The lower two zones are both interpreted to be water bearing. This interpretation is based on the existence of low to zero oil saturation, high total water content, and no hydrocarbon odor or fluorescence.

Several pieces of data unique to sidewall analysis are shown.

The column “Rec In” refers to the length in inches of the sidewall sample recovered.
“Oil % Bulk” and “Gas % Bulk” equal, respectively, the cubic centimeters of corrected oil and gas volumes in the analyzed sample, divided by the bulk volume of the sample. This fraction has been multiplied by 100 to yield the percent data shown.
“Gas Det” is the result of a measurement to detect hydrocarbon vapors in the sidewall glass container. A reading greater than zero is a positive indicator of hydrocarbons. If at zero, it means only that vapors were not present at the time of testing. They may have escaped from the bottle; therefore a zero reading is not necessarily a negative indicator.

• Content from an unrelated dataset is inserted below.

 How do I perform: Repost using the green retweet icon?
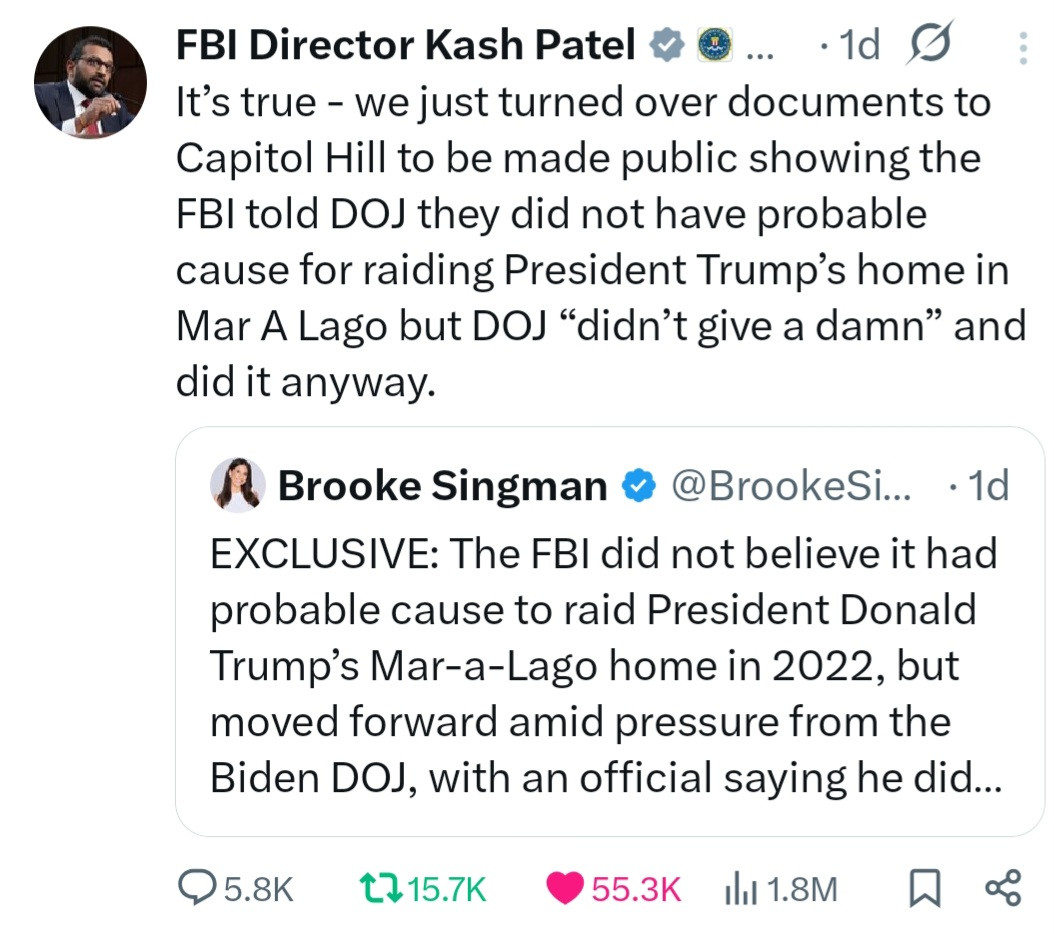[380, 887]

“Crit Wtr %” defines the maximum water saturation a sample with the measured permeability and porosity can retain, and yet not produce water. This value is determined independently, using special core analysis data, and then correlated with basic core analysis permeability and porosity information. In subsequent wells, knowledge of permeability and porosity allows estimation of the critical water saturation.

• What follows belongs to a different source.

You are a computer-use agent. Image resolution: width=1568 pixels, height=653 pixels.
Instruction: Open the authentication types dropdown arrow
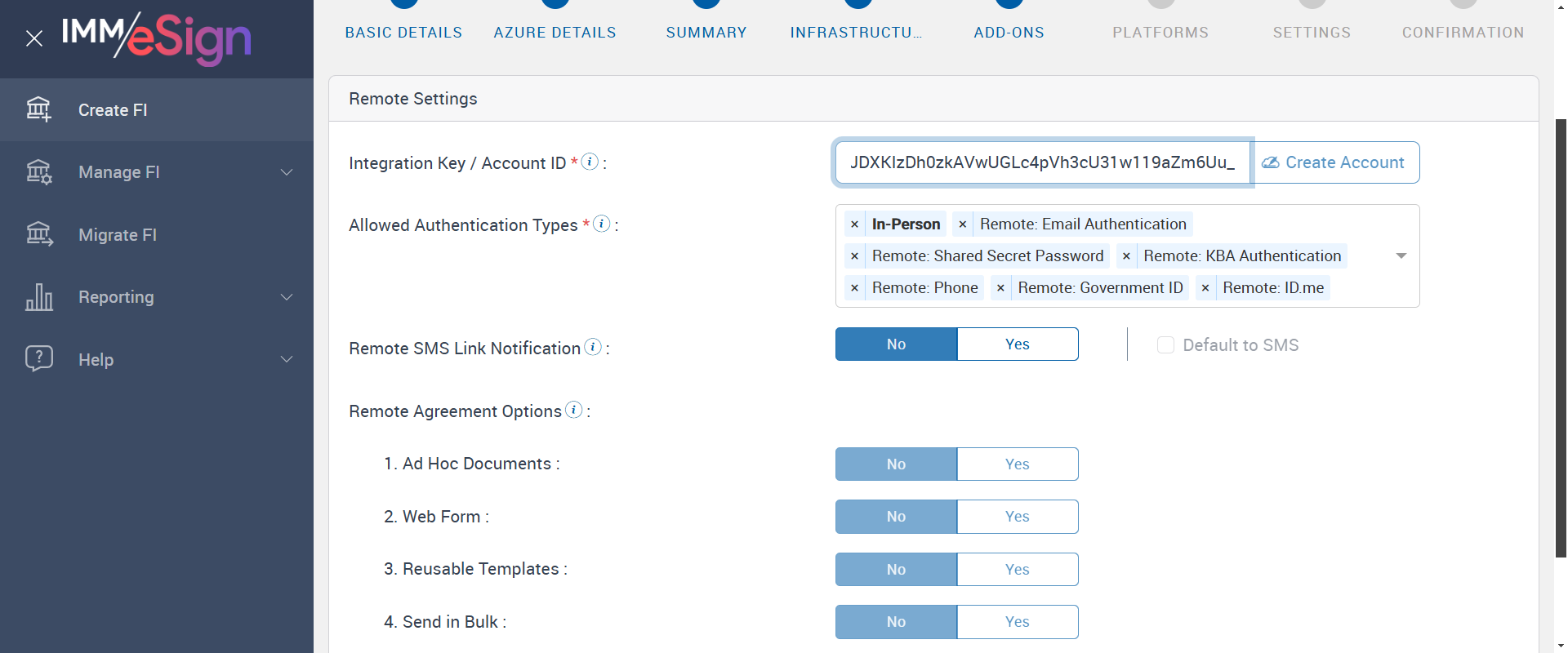(1401, 256)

The critical water value should be compared to the reservoir in-place water saturation that has been calculated from downhole LWD and wireline well logs. If the in-place water saturation does not exceed the critical value, the well will produce only hydrocarbons. These data are particularly important in low permeability reservoirs whose critical water saturation can be as much as 60% and occasionally greater, yet will still produce only hydrocarbons with no water. Without a knowledge of the permeability and porosity from core data and the estimate of high critical water saturation, a well that has been evaluated on the basis of well logs alone may not be tested further or may be abandoned on the basis of its high level of log-calculated water. This water, although present, is held in place by capillary forces and will not flow.